The Biltmore Estate will now be capable of producing a whopping 1,200 tons of compost on a yearly basis with an onsite compost facility completed May 2023.

The facility was built by local company Advanced Composting Technologies, which has also built similar facilities for municipalities and nearby schools including Warren Wilson College and Appalachian State University.

Natural Resource Coordinator for the Biltmore Estate Eli Winkenwerder told the Citizen Times that Biltmore staff has wasted no time in utilizing the new equipment to process massive amounts of waste into rich soil.

“We are making compost every day,” said Winkenwerder. “We’re usually dealing with about 17,000 pounds of food bimonthly from the estate."

Though the Biltmore staff was already composting much of the estate's organic waste with a traditional herbaceous compost pile, the new facility allows them to process back-of-house, pre-consumer food waste, huge amounts of manure from the estate’s animals and even meat and bones.

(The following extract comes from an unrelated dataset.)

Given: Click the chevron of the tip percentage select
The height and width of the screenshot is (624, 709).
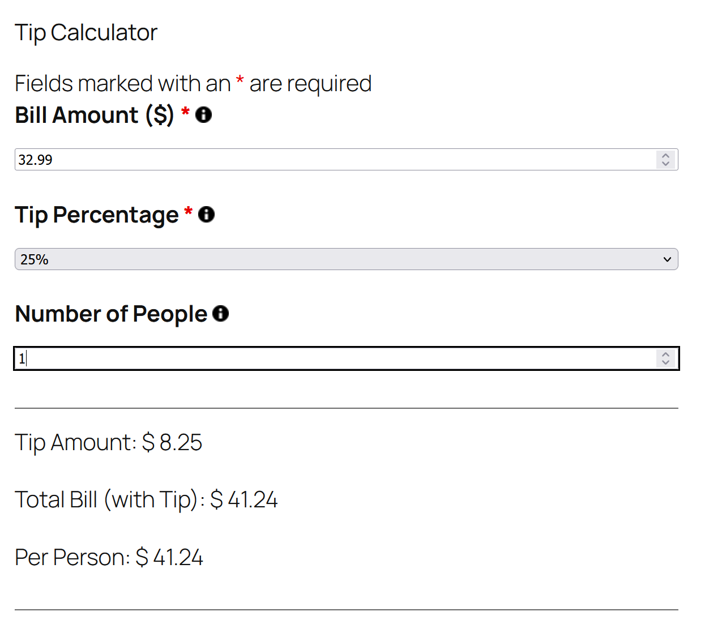Looking at the screenshot, I should click(x=667, y=259).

Winkenwerder said that in total, adding the 72,000 pounds of manure he receives bimonthly from the estate’s livestock, his team is currently processing 60 tons of compost monthly, with a capacity for more.

"Biltmore eventually plans to collect post-consumer waste, that is food from guest plates in restaurants, once settled in to the new facility system," according to a news release from Biltmore Estate..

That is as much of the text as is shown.